15. Shaping the piece: The de-formation of the handle base which will keep the blade locked when in the open position, by virtue of the spring effect created.

16. Adjusting the force of the spring effect of the handle base. 

17. Mounting the belt clip on the handle (screwed by hand with 2 screws).

The blade (12 steps)

1. Cutting the part

2. Embossing the Deejo logo: We strike the blade with a tool that embosses the Deejo logo on the blade.

3. Flattening (see above)

4. Cutting the central axis hole to create the articulation of the pivot point of the knife.

5. Cutting the base of the blade: this is a precision cut necessary for the correct functioning of the ‘liner lock’ mechanism, characteristic of Deejo knives. This step requires extreme precision to ensure the proper functioning of the mechanism.

6. Surface polishing

7. Heat treating (see above).

8. Polishing the angles on the top of the blade: each angle is polished to a slight chamfer so that no angle is sharp on this side of the blade used to support your finger during use.

9. Tumbling or polishing in a tumbler (see above)

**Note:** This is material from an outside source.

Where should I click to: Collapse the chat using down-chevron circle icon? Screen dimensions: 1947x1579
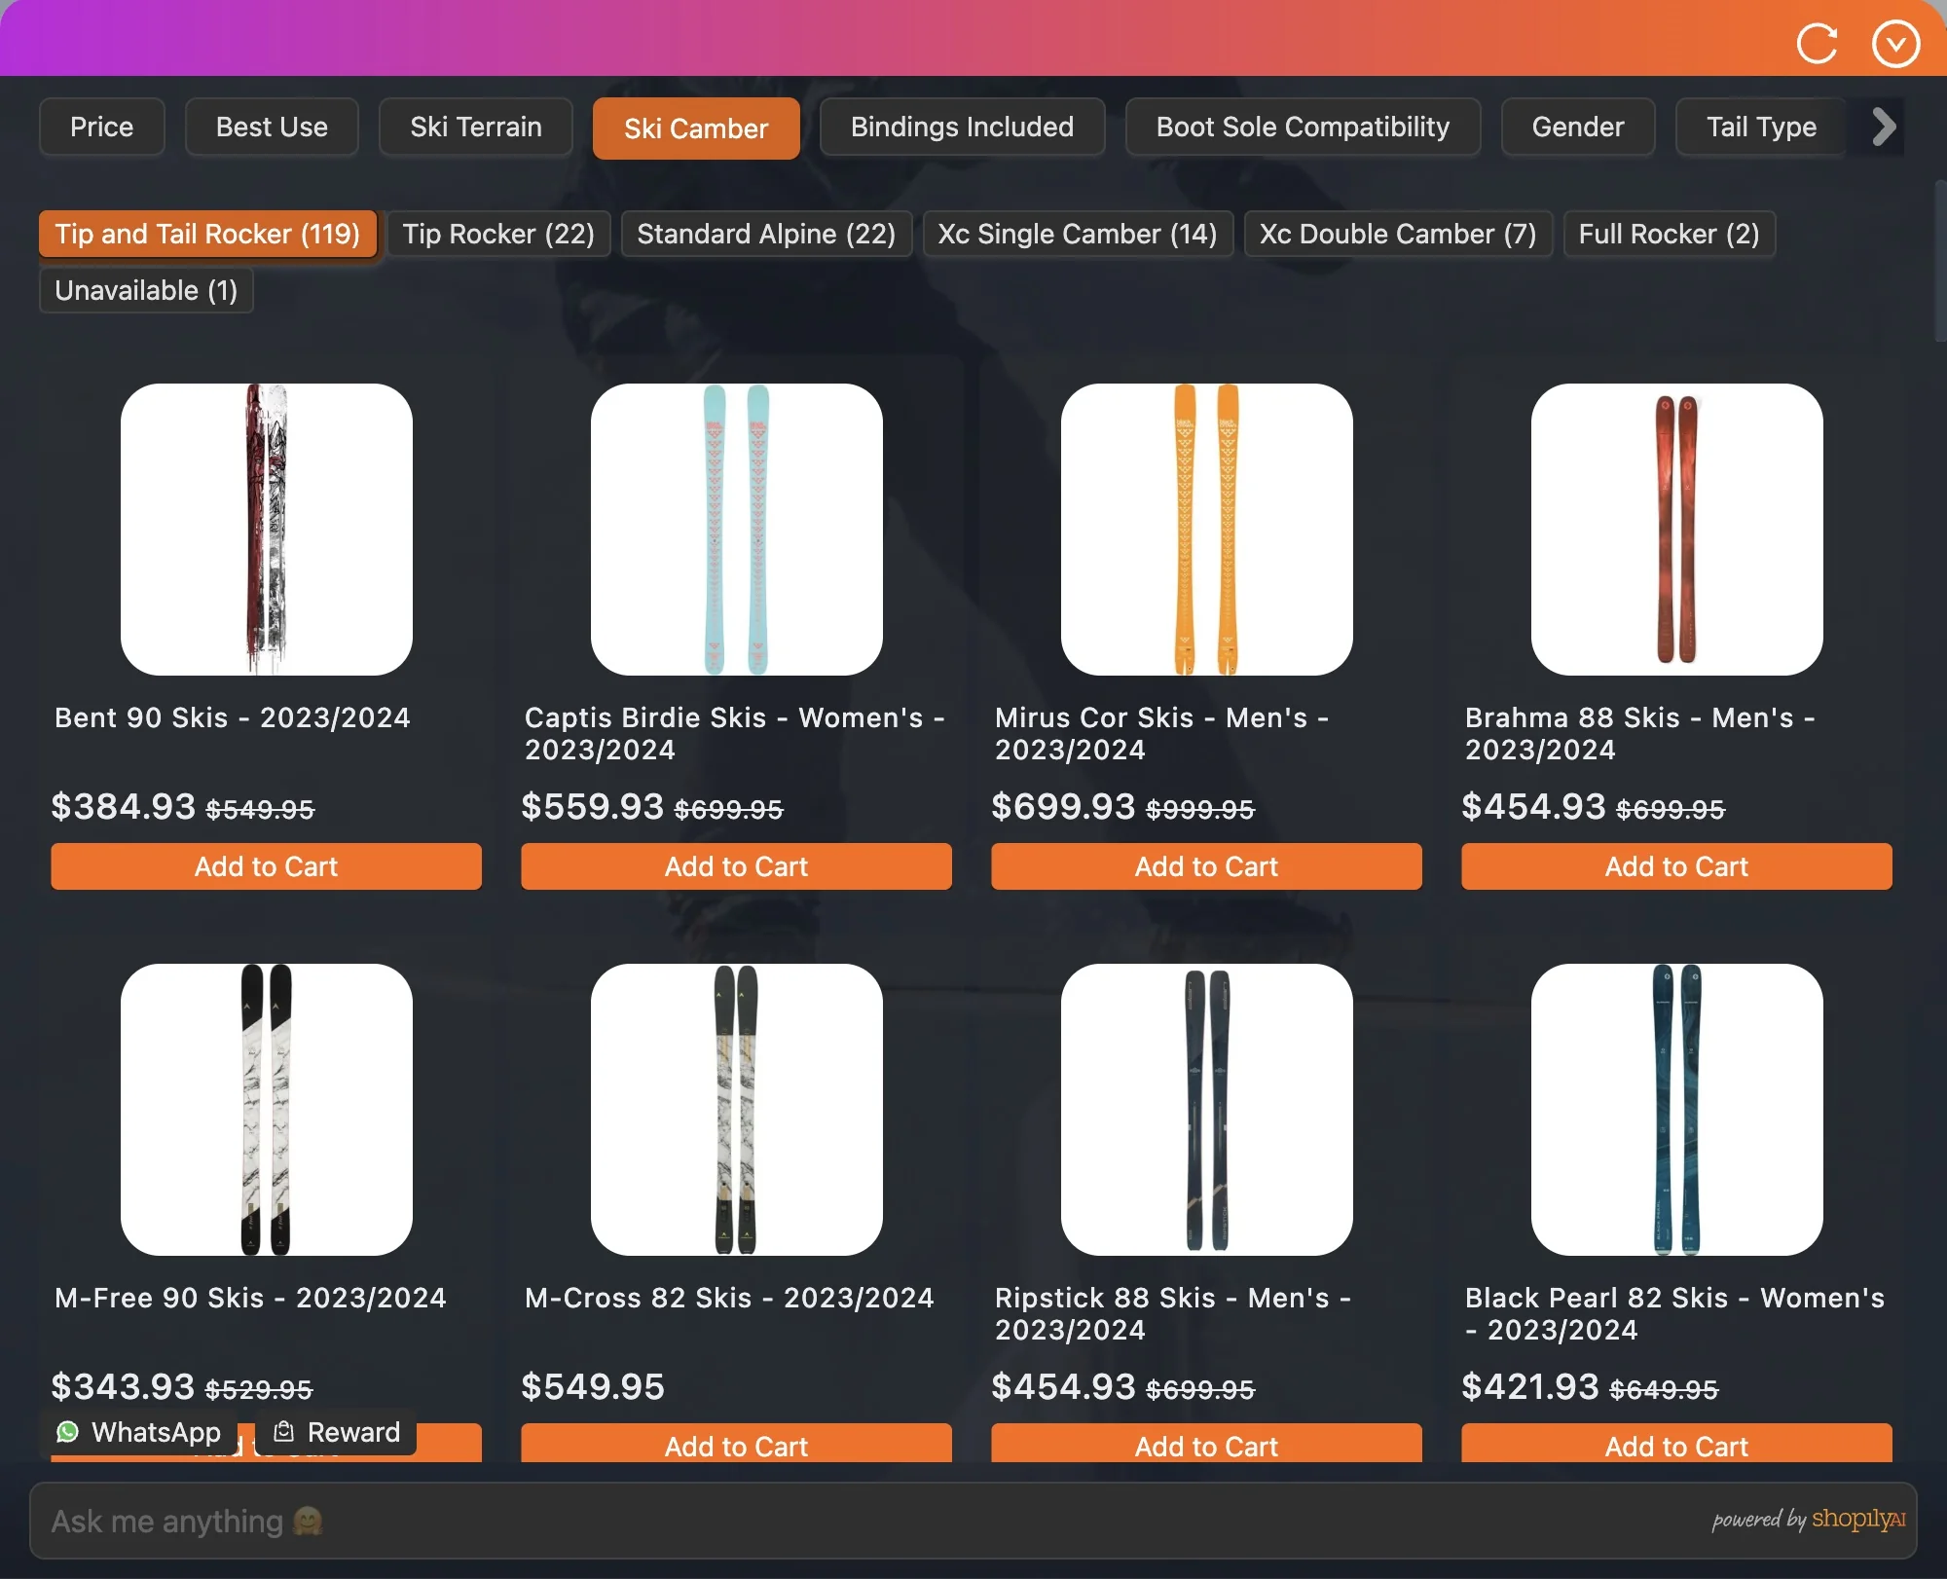pyautogui.click(x=1894, y=44)
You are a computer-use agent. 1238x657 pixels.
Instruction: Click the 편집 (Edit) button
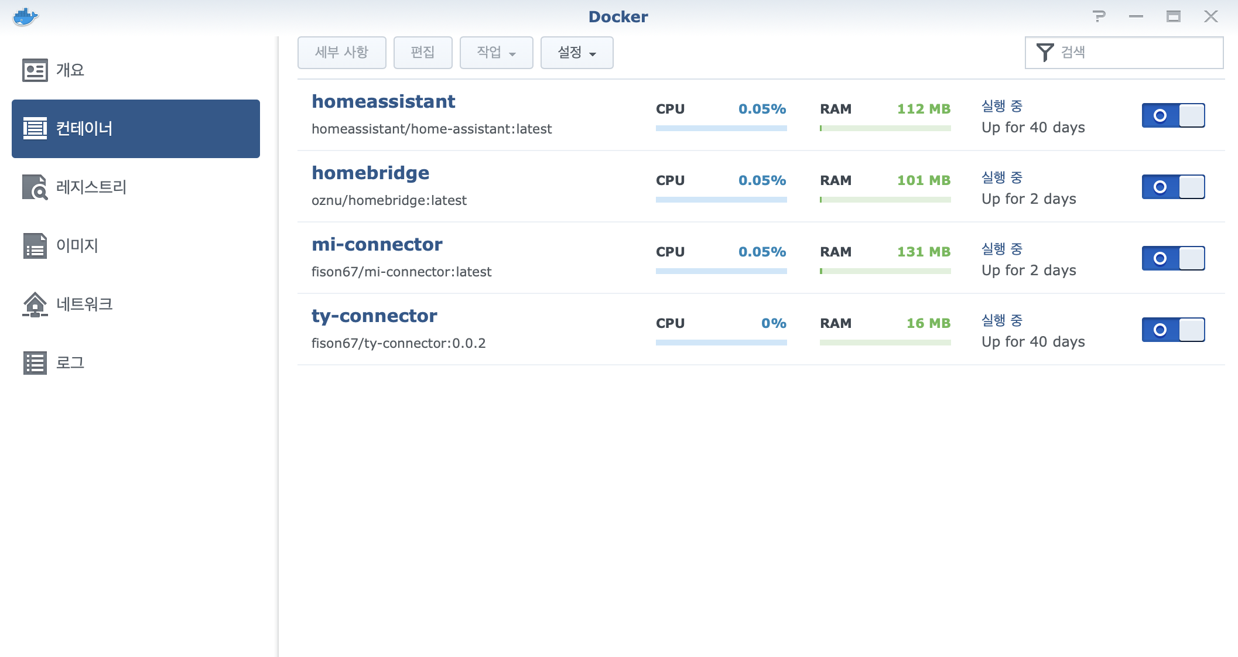click(422, 53)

10. Rough cut of the grind: the creation of a bevel at the lower part of the blade.

11. Grind of the blade. Initially performed entirely by hand by highly qualified workers (the quality of the fine cutting edge of the blade depends on this step), this step is now automated by means of machines that offer a consistent result guaranteeing the quality of our blades.

12. Titanium treatment or polishing depending on the product, Deejo titanium or mirror.

All that remains is to assemble the blade and handle using the pivot screw. This step is performed by hand by a qualified operator. The ‘liner lock’ mechanism, characteristic of Deejo knives, requires impeccable precision. The blade stop which will hold the blade horizontally in the open position is finally screwed into its dedicated location.

Finally, it is time to sharpen the blade (performed as the final step for obvious reasons) and to screw the handle (electrolytic machined then drilled on our CNC machines) before completing a final polishing and quality control.

Each knife is now ready for the very final production step: engraving the tattoo on the blade. This final step comes from the original designs created by our illustrators using laser engraving machines of formidable precision. The models in grey titanium and mirror will be burnt on the surface then cleaned, giving the tattoo a light bas-relief effect, perceptible to the touch and guaranteeing the longevity of the engraving. On the black titanium models, the laser causes the black titanium coating to react to reveal the selected pattern on the blade.

Boxed and packaged, the Deejo knife is sent to our 10,000 retailers around the world before finally finding its place in your pocket!